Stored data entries
=== Section Start ===

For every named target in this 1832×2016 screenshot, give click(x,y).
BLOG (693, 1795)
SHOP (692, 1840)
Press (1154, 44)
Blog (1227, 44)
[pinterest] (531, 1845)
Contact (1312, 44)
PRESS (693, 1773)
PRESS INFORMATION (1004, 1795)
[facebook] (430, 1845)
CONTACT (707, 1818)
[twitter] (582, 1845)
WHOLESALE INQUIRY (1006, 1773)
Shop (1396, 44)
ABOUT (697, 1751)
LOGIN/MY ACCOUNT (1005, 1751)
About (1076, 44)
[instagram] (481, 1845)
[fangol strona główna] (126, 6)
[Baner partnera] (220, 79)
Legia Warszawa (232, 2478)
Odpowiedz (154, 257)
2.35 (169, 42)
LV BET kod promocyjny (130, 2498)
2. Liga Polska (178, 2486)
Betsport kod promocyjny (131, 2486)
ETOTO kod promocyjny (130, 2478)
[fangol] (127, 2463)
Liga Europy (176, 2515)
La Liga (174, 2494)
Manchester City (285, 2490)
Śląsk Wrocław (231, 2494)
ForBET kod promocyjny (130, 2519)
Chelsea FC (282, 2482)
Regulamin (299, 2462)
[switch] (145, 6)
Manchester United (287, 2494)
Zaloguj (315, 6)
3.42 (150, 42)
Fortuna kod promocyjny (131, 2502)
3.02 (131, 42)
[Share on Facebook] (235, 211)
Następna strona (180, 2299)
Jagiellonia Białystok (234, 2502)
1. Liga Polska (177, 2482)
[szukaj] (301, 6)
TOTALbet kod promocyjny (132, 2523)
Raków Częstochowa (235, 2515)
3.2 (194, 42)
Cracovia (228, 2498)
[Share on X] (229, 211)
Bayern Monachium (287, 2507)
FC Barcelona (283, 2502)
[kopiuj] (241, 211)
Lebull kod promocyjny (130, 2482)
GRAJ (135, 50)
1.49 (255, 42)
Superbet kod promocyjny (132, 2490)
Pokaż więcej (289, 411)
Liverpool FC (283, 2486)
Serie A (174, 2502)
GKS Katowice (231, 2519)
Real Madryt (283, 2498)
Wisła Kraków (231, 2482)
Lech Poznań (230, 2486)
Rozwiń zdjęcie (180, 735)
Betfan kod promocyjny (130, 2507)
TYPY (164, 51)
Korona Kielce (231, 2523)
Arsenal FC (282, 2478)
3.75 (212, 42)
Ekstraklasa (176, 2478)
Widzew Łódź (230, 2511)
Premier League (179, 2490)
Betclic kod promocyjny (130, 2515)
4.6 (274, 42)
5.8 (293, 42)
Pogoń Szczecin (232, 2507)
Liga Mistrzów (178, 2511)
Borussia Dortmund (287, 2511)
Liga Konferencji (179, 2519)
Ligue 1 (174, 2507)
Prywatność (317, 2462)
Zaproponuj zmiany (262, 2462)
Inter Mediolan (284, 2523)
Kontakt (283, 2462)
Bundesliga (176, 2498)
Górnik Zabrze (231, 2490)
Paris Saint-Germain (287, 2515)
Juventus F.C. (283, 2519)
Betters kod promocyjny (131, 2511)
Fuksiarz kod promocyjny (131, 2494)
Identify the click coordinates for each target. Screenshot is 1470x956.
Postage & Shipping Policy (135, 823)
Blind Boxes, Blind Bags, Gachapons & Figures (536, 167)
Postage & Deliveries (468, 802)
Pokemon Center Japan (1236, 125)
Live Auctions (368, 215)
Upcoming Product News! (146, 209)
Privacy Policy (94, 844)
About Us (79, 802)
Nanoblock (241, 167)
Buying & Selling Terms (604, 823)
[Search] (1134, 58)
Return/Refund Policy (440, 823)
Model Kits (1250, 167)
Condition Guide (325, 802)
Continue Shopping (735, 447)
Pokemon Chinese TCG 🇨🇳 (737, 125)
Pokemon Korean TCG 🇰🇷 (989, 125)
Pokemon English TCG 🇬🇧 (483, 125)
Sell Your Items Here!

=== Section End ===

- **What this task involves**: Transcribe, exactly and without additions, the lines of the records above, beginning with the line that contains "Pokemon Center Japan (1236, 125)" and ending with the line that contains "Pokemon Korean TCG 🇰🇷 (989, 125)", both included.

- **Output below**:
Pokemon Center Japan (1236, 125)
Live Auctions (368, 215)
Upcoming Product News! (146, 209)
Privacy Policy (94, 844)
About Us (79, 802)
Nanoblock (241, 167)
Buying & Selling Terms (604, 823)
[Search] (1134, 58)
Return/Refund Policy (440, 823)
Model Kits (1250, 167)
Condition Guide (325, 802)
Continue Shopping (735, 447)
Pokemon Chinese TCG 🇨🇳 (737, 125)
Pokemon Korean TCG 🇰🇷 (989, 125)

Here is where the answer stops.